People can have similar conflicted thoughts about food safety. They like the drug-free cleanness of alternative meats, but distrust the biotechnology involved. The amount of pesticides, growth hormones and antibiotics used in the conventional meat industry bothers them. But while alternative meats avoid these threats to human health, they have an even closer relationship with biochemistry. Many people find it hard to trust what they don’t understand. Faced with the complexities of biotechnology, they can’t help but worry that there are food safety issues which haven’t yet come to light.
Finally, part of people’s willingness to buy alternative meats depends on their initial reaction to novel food products. Some are naturally curious, others naturally hesitant.
Over a thousand survey respondents shared their opinions on these factors, their relationship with meat, and other information about themselves. The researchers analyzed the data to find out which factors were most influential, and for which type of alternative meat.
As expected, people concerned about sustainability issues were more likely to buy plant-based meat. But the same trend didn’t appear with cultured meat. So why the difference?
One possible reason is commercialization. Plant-based meat is on the market, fitting into people’s everyday lives, but cultured meat is alien. Unavailable in any supermarket, it just doesn’t fall into the narrative of the ‘sustainable lifestyle.’ Even if people notice the ethical upsides, they aren’t more likely to make a purchase.
Promoters, take note. For now, the eco-friendly, cruelty-free brand is not helping cultured products, but pushing them to market faster, or just raising awareness, could help. On the flip side, marketers of plant-based products should capitalize on their clean, green image. As the data shows, it makes a difference.
Food neophobia – an aversion to new foods – also affects perceptions differently. Those wary of unfamiliar foods aren’t so keen to buy cultured meat. But the same trait doesn’t steer people away from plant-based products. Commercialization might be at play again. It’s gotten people used to the idea of plant-based meat, even if they’ve never tried it, so the neophobic response is weaker.
To reduce neophobia of cultured meat, the researchers suggest making information about it more accessible. If they’re curious, consumers can learn about its production, taste, texture, health effects, and more. As the authors later discovered, the more knowable an alternative meat becomes, the more acceptable it’ll be. By the time it hits the market, people might just welcome it with open arms.
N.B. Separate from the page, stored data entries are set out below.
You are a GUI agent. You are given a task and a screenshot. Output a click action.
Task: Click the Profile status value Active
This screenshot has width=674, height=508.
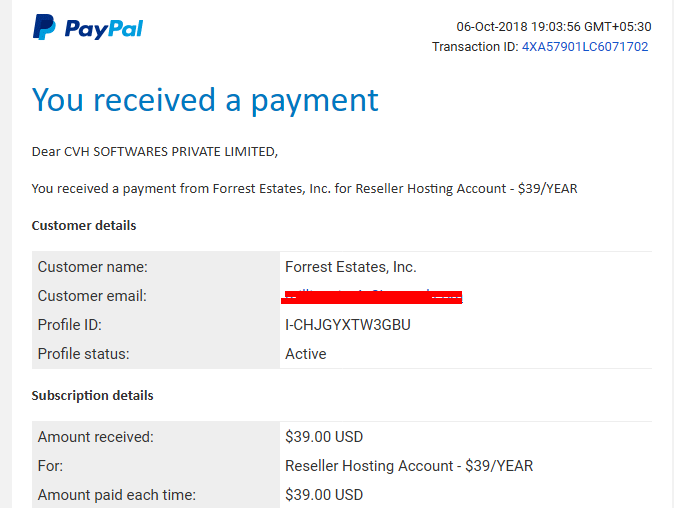(x=306, y=354)
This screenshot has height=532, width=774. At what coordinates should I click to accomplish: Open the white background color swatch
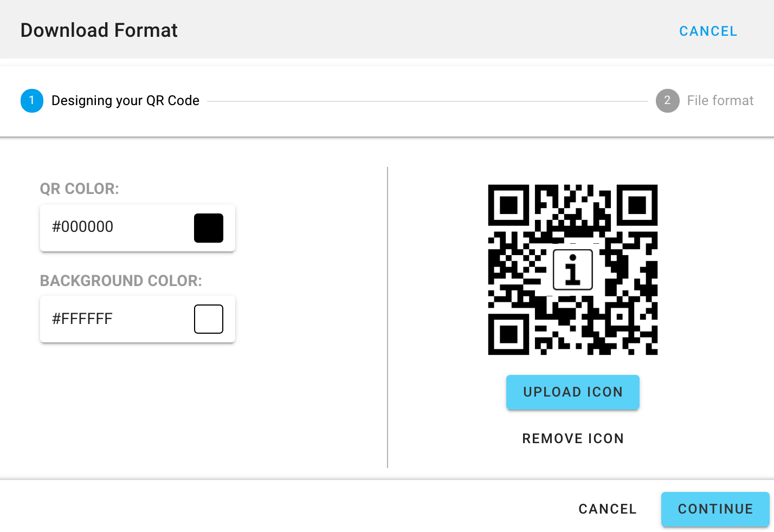pos(209,319)
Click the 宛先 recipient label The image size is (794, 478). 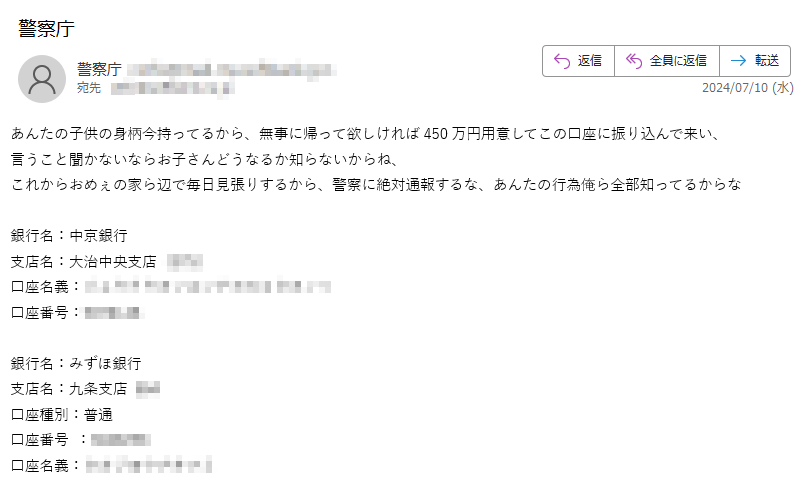coord(89,88)
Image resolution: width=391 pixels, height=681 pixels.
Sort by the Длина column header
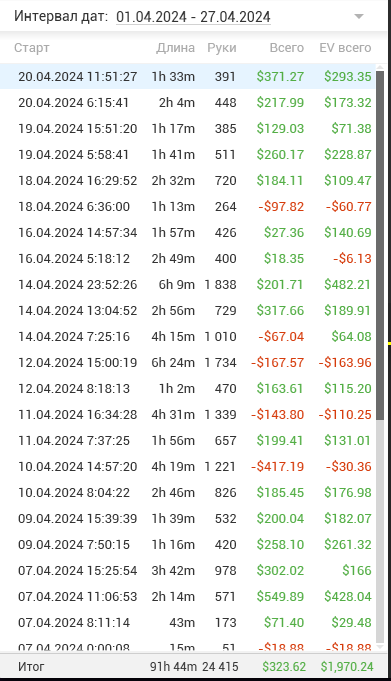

Other factors are turn-offs regardless of the type of alternative meat in question.
If people find the alternative products unnatural, they’re less likely to buy them. But conventional meat production has unnatural elements too: the cramped, hard compounds of factory farming; the painful growth rates; the truncated lifespans. Promoters can point out how alternative meats avoid all this, making them the more natural products.
Distrust of biotechnology and attachment to conventional meat are two other factors related to disinterest in alternatives. More regulations and better public awareness of them could help with the trust issue. Attachment, however, could be harder to address. The research suggests that reasons go beyond the eating experience and habit alone. Psychology is complex, and promoters will have to approach from many angles.
Shifting people’s attitudes often means shifting their comfort zones. Thankfully, curiosity is on our side. People curious about food are more interested in buying alternative meats. Promoters can take advantage of this, creating safe environments for consumers to try alternatives and learn more. Easing their doubts can ease their way into new eating habits. Looking into consumer psychology has shown how multifaceted people’s attitudes are towards meat varieties. One thing’s for sure: alternative meat is one complicated beast.